How can I export a list of names from my spam?
January 18, 2010 8:06 PM   Subscribe

Help me make the most of spam! No, I don't want to send it. I want to receive it - and have some fun with it. And I need your help, especially if you know how to export bits of email.

A long time ago, I noticed a great looking name in the sender section of a piece of spam email. This, of course, led me to start saving spam names for use when writing fiction. Eventually, I created a writing prompt generator [link in profile] that spits out a random name, a noun and a verb.

Here's where I could really use some knowhow: There has to be a better way to gather spam-names than what I'm doing.

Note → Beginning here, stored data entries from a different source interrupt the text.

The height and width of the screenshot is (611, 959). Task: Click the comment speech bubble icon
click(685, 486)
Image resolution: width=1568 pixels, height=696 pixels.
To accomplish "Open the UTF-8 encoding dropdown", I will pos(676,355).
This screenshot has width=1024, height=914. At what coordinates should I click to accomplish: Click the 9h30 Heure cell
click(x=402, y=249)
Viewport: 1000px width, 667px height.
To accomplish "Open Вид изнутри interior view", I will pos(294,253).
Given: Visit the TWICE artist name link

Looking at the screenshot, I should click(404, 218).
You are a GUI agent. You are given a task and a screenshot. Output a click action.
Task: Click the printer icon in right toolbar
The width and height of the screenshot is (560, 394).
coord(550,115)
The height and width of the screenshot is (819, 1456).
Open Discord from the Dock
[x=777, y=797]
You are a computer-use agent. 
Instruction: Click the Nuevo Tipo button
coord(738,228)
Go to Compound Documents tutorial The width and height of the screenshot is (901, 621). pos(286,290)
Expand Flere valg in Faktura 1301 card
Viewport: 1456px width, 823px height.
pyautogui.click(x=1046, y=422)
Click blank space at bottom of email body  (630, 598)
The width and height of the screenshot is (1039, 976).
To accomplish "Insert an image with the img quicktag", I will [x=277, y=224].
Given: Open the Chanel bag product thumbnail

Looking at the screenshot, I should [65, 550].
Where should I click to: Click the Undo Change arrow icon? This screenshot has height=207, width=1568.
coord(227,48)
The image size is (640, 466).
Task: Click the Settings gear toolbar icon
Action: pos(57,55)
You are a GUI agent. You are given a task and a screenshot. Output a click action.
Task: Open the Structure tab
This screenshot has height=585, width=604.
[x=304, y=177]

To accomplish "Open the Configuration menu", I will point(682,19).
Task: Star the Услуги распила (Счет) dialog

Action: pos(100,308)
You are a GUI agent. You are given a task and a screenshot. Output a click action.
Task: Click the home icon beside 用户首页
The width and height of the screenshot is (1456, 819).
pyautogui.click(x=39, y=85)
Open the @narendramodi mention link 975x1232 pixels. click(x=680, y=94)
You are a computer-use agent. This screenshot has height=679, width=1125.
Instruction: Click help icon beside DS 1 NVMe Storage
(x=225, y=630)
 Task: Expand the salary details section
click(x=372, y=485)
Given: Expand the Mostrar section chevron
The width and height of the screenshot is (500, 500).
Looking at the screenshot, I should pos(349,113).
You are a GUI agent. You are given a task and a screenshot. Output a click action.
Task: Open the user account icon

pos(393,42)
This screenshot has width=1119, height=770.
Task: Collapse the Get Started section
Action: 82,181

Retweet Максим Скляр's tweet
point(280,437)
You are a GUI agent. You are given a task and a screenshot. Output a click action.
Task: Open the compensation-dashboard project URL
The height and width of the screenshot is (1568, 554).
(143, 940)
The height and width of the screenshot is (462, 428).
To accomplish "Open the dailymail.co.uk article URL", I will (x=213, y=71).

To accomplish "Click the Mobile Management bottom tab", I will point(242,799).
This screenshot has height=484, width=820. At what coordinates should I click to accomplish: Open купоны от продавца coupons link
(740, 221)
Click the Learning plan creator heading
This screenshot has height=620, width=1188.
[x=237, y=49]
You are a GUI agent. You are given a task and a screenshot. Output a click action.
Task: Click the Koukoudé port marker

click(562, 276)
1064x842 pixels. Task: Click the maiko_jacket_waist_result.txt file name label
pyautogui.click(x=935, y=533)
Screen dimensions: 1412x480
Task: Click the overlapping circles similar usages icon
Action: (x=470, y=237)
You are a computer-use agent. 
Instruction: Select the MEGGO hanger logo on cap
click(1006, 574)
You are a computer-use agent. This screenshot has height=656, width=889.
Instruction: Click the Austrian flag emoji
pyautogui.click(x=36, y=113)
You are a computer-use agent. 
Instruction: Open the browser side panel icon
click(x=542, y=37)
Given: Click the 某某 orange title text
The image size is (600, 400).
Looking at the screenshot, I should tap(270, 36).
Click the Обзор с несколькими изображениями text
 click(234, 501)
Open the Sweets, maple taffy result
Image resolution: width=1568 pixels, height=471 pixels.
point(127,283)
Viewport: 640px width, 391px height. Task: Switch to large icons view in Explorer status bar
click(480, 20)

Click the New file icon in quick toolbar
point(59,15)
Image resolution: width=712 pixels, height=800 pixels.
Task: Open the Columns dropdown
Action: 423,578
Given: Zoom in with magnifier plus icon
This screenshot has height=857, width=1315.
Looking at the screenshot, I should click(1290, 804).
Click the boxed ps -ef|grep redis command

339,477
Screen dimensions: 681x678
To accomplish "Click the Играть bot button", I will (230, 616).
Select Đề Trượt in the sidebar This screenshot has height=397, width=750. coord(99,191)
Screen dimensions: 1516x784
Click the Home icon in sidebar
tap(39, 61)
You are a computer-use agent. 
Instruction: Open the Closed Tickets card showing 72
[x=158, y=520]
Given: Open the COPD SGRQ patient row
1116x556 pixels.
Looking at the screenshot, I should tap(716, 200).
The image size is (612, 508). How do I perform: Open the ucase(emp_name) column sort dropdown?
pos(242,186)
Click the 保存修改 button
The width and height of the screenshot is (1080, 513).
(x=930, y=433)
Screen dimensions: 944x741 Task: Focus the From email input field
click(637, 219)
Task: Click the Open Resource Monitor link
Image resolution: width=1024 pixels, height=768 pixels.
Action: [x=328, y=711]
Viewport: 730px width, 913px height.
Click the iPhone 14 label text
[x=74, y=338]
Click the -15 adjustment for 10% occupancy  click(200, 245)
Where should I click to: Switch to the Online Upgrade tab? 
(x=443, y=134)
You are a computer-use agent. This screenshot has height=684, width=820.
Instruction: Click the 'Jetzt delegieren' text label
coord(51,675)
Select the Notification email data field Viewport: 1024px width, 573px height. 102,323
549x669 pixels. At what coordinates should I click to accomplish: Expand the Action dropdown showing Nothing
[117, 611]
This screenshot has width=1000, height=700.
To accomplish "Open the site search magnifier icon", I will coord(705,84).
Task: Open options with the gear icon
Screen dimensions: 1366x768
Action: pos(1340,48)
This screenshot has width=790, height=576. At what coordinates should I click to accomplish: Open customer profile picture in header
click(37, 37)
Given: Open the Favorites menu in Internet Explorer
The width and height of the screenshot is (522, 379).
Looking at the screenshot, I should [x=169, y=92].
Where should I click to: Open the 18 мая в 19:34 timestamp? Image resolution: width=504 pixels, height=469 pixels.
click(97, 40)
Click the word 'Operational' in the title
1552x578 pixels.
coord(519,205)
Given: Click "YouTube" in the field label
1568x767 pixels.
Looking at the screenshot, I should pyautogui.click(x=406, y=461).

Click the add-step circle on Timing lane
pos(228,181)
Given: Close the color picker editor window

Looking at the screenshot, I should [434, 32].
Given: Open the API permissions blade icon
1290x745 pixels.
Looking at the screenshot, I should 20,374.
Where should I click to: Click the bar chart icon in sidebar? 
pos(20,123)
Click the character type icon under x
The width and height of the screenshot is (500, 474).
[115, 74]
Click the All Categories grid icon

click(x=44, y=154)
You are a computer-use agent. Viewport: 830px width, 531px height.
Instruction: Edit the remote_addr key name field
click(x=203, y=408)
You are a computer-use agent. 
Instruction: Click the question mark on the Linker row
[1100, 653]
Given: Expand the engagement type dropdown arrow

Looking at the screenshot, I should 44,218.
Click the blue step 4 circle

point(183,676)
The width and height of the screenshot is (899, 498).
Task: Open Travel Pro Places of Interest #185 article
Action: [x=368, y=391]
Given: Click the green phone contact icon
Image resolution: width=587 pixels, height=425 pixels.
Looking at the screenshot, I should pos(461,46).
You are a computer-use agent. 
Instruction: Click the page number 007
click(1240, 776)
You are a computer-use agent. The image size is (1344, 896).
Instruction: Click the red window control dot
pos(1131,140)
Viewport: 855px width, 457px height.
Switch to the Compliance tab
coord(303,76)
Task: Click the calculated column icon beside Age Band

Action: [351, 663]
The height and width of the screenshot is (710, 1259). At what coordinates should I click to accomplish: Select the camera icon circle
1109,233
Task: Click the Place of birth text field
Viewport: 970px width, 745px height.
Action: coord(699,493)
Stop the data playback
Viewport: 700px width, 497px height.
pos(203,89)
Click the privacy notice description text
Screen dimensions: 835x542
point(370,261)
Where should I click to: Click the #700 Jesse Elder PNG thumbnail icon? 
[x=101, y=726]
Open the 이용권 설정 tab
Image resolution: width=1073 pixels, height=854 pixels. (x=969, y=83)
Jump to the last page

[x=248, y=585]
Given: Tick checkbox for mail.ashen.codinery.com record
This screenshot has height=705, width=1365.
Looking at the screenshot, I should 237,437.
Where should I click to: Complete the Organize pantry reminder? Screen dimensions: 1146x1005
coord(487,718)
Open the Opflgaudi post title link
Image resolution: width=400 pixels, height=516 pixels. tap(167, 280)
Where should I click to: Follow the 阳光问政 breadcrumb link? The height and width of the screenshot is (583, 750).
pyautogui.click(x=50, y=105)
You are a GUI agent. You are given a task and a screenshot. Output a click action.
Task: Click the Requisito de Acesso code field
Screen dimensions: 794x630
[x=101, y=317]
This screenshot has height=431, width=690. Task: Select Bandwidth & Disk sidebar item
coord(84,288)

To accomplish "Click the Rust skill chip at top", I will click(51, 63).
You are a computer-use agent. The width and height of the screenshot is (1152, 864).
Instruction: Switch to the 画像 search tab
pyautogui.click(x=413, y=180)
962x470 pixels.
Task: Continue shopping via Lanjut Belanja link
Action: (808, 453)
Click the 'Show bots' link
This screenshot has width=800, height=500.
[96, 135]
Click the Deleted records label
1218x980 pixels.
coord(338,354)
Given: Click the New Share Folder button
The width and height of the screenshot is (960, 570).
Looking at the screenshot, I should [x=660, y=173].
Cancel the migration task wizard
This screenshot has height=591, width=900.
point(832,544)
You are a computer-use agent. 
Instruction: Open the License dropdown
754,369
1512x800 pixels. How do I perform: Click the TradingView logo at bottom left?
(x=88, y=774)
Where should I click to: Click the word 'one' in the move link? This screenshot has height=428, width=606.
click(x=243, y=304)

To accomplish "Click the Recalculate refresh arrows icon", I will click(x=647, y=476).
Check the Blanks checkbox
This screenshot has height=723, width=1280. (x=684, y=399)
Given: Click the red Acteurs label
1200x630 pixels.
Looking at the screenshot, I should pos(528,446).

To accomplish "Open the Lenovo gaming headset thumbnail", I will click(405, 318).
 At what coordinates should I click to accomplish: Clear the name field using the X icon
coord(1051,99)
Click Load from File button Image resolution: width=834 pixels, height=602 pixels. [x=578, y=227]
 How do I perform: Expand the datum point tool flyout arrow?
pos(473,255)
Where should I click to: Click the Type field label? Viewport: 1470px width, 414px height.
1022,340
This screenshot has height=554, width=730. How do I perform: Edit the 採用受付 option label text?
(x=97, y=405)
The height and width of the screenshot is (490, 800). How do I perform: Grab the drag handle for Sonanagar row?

Currently, I'm cutting the names from my gmail spam and pasting them into a text file (OS X). It works, but it's time consuming because I wait until I have 50 or so good names... and then, I cut/paste/cut/paste, rinse lather repeat.

Is there a way for me to export only the SENDER portion of a list of emails so I'd end up with a list of the names?

And if there is... is there a strategy for creating an email account specifically to have it hammered by spam? Is there a strategy for attracting a better caliber of spam (if there is such a thing?). In other words, I want more spam from Lisa West, Eddie Rankin and Rae Finch... and less email from ViagraSuperstore and BigWeeWee4U!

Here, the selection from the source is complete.